L’originalité de l’album est aussi là, dans ce labyrinthe insoluble qui nous résiste mais qui ne demande qu’à être parcouru jusqu’à ce qu’on en ait exploré tous les recoins. C’est triste pour les maniaques de l’ordre, et c’est bien le but, ici c’est le côté réaliste qui prévaut, la construction parfaite d’un album qui progresse tel un plan de dissertation en devient secondaire. Mais une chose résiste, l’authenticité et le réalisme c’est bien beau, mais si tout cela n’est que fiction alors qu’y’a-t-il de vrai ? Tout le charme se volatilise d’un coup, et pourtant…

Lomepal au festival Les Vieilles Charrues en 2019 © Thesupermat
Lomepal au festival Les Vieilles Charrues en 2019 © Thesupermat

L’autre c’est lui

Les choses ne pouvaient pas être aussi simples, il fallait bien qu’une difficulté s’invite, comme souvent dans les très bons albums de rap. Ici, c’est ce récit trop authentique pour qu’il soit simplement fictif. Trop d’éléments font penser que c’est Lomepal lui-même qui se livre à travers ce personnage inventé, tant dans cet aspect de solitude qu’il a déjà évoqué en interview que dans ce besoin de s’éloigner du monde, ainsi que le fait d’être amoureux, bien que le rappeur soit en couple quand son personnage ne l’est pas.

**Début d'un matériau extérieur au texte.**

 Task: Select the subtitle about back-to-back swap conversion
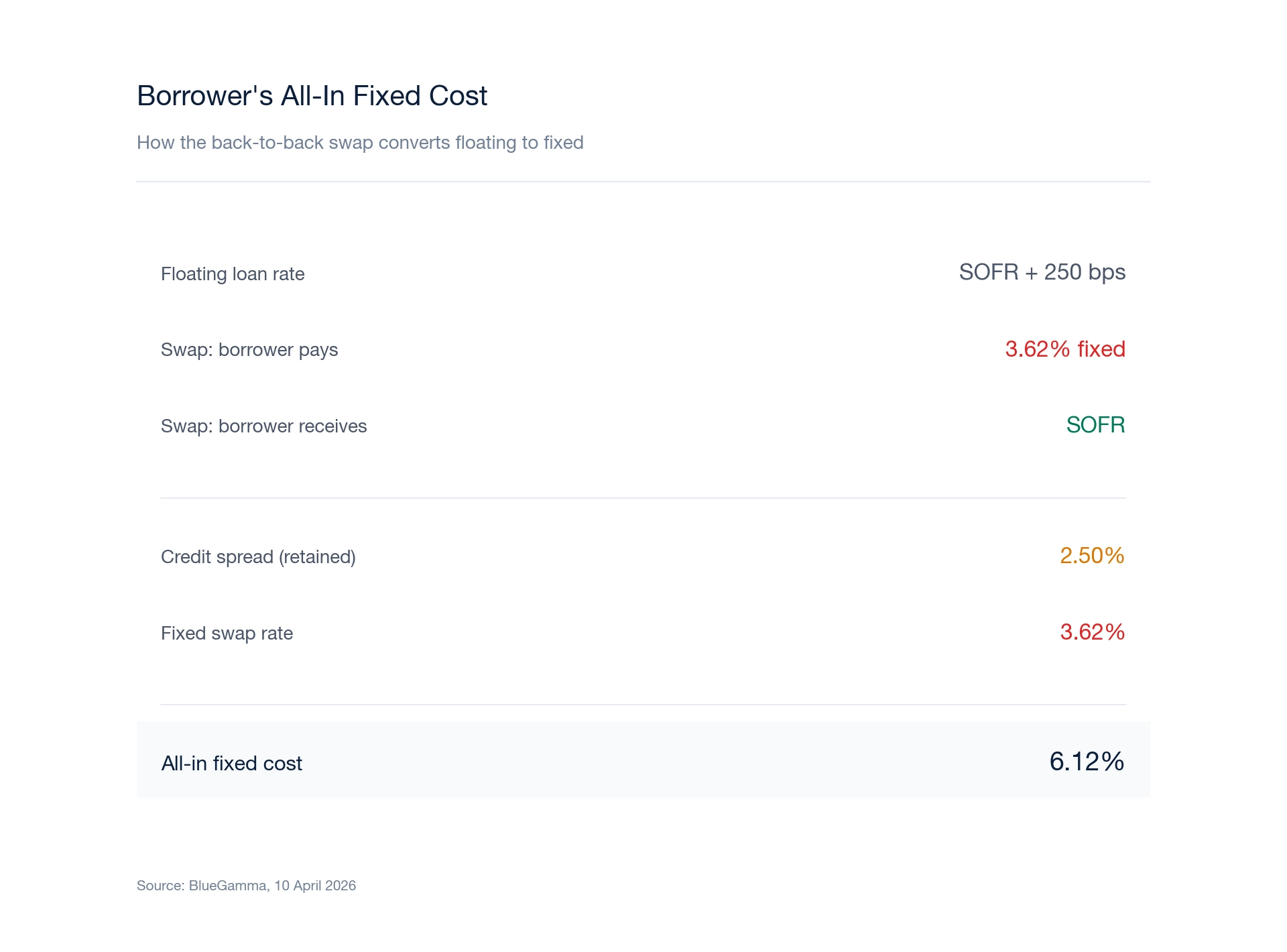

L’inspiration première pour cet album est le film The Truman Show, qu’on retrouve aussi bien sur la pochette que dans le Skit il. Ce film, c’est l’histoire d’un homme dont la vie est en réalité une émission de télévision, sauf que tout le monde le sait excepté lui. On l’observe à son insu, un peu comme une célébrité… mais ici ce n’est pas forcément ce sujet qui intéresse principalement le rappeur. Dans le film de Peter Weir, Lomepal tire son inspiration d’une séquence en particulier. C’est une scène dans laquelle le héros découpe des parties de femme dans des magazines pour créer sa femme idéale, comme un rêve, le même que celui poursuivi par le héros de l’album.

Alors si le personnage de Mauvais Ordre ressemble énormément à Truman Burbank, il est aussi très proche de Lomepal quoi qu’on puisse en dire. Toute l’écoute ressemble à une immense introspection, un retour sur une vie vraiment vécue. Cela ressemble aussi à un album de maturité, aussi bien dans la production que dans les paroles. Alors que l’album est censé être une fiction, l’auditeur s’est rarement senti aussi proche de l’artiste, capable de s’identifier à des paroles.

Assez paradoxalement, alors que dans un album comme Flip, le vrai prédomine et s’éloigne de la fiction, le personnage de Palpal, alter ego de Lomepal, n’est jamais paru aussi loin. Peut-être que tout ce temps, Lomepal se cherchait et ce qui semblait vrai dans ce qu’il racontait ne l’était pas nécessairement. En tout cas, les émotions sont là à la sortie de ce projet, et que Lomepal soit le personnage principal, ou non, il vole la vedette assez aisément au héros qu’il a voulu créer. À la fin, l’artiste et son invention se confondent quelque peu, en tout cas ce n’est sûrement pas complètement extravagant de penser cela.